VideoAutoArena addresses a critical gap in the evaluation of LMMs for video analysis. While traditional benchmarks like VideoMME and LongVideoBench provide limited insights through multiple-choice question answering, they fail to capture the complex, open-ended demands of real-world users. With the rapid growth of LMMs, there is a need for a more dynamic and user-centric evaluation method that reflects the variety and depth of real-world video understanding tasks.
To meet this need, VideoAutoArena introduces an innovative, automated pipeline that rigorously assesses LMMs' capabilities through user simulations, peer battles, and fault-driven evolution. This approach enables continuous, scalable comparisons of model performance, capturing nuances in video comprehension that traditional methods overlook. The modified ELO Rating System ensures fair, dynamic assessments, while fault-driven evolution progressively challenges models to improve their performance in complex, real-world scenarios.

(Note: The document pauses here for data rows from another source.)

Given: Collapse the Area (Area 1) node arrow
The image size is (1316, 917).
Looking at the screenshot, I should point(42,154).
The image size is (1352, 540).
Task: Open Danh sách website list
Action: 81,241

Furthermore, VideoAutoBench simplifies the evaluation process by integrating human-annotated outcomes with GPT-4o's automated judgments. This combination allows for a quicker, more accessible assessment framework without sacrificing the depth and user-centric approach of VideoAutoArena. Together, these benchmarks offer a cost-effective, scalable solution for evaluating LMMs in video understanding, ultimately pushing the field toward more robust and user-relevant video analysis models.